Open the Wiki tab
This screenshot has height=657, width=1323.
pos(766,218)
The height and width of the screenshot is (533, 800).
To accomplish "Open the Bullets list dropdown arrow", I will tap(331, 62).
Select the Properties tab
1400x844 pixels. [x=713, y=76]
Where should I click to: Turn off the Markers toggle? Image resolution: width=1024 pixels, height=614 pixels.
---
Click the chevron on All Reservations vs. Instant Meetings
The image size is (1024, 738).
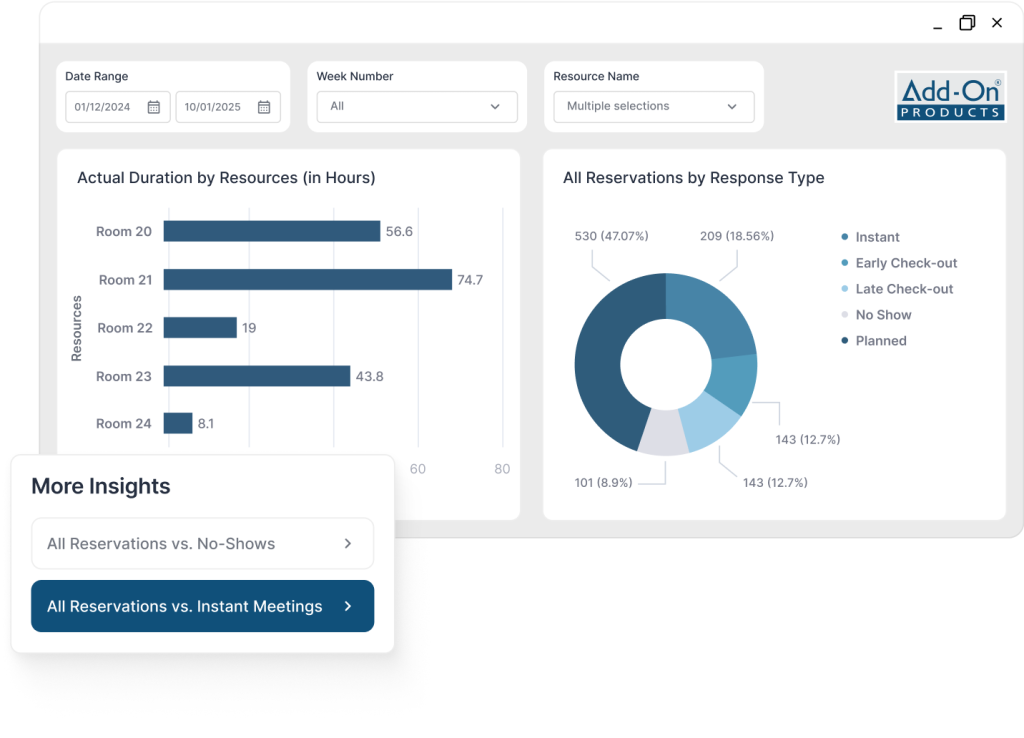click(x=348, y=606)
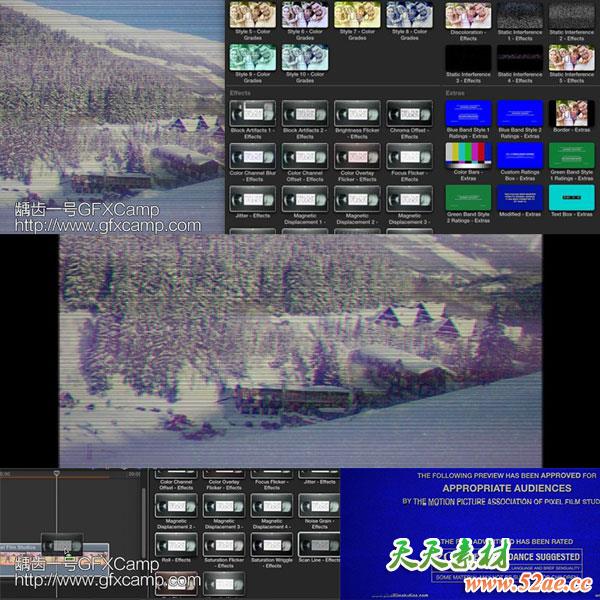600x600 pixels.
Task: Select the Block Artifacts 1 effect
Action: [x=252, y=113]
...
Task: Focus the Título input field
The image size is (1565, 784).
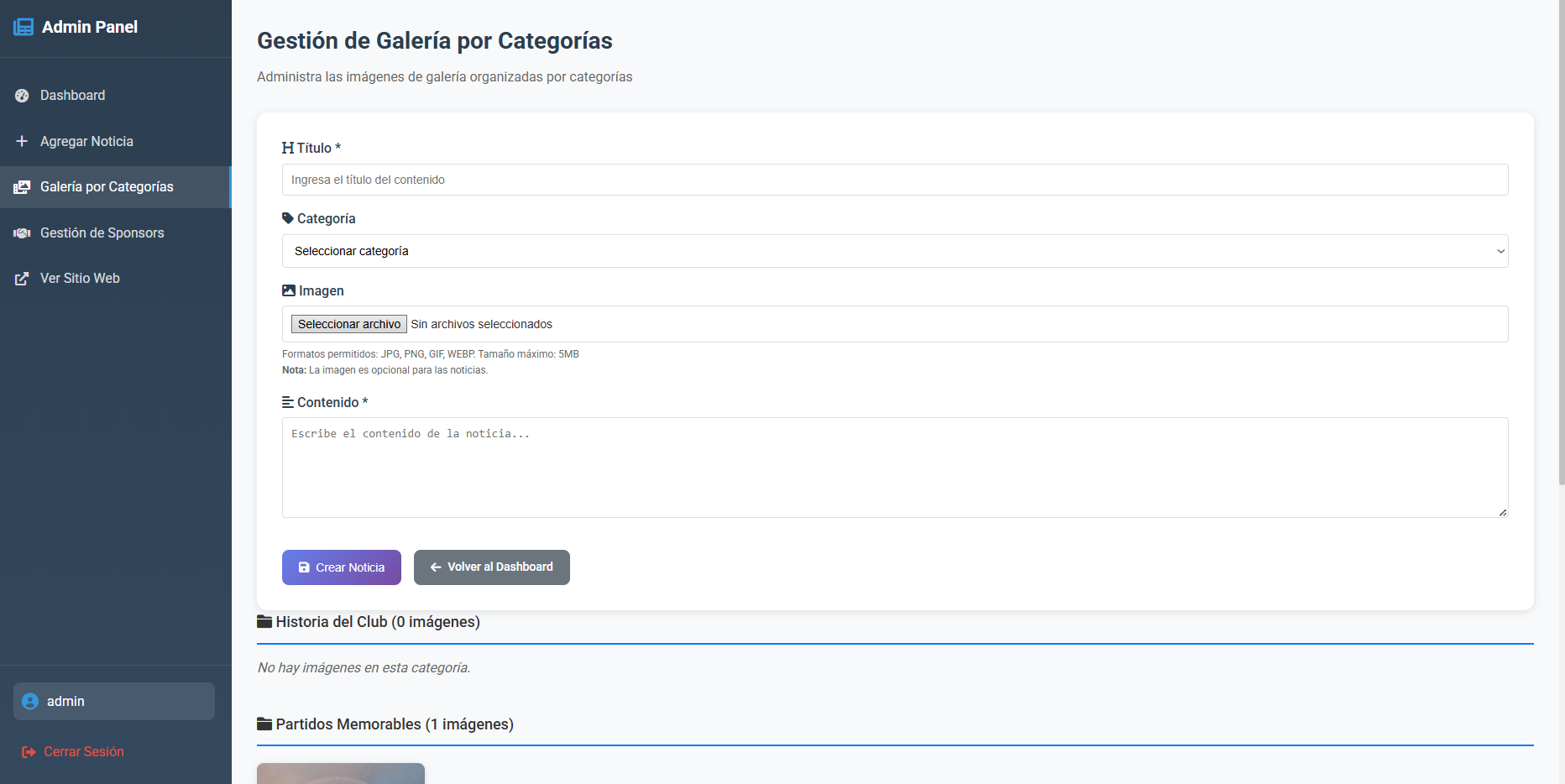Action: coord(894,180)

### [WORK INSTRUCTIONS]
Retype only this portion of the data above: the line containing "The height and", the line containing "Where should I", and all lines between them, exactly.

### [TASK OUTPUT]
The height and width of the screenshot is (533, 800).
To accomplish "Open the Bullets list dropdown arrow", I will tap(331, 62).
Select the Properties tab
1400x844 pixels. [x=713, y=76]
Where should I click to: Turn off the Markers toggle? Image resolution: width=1024 pixels, height=614 pixels.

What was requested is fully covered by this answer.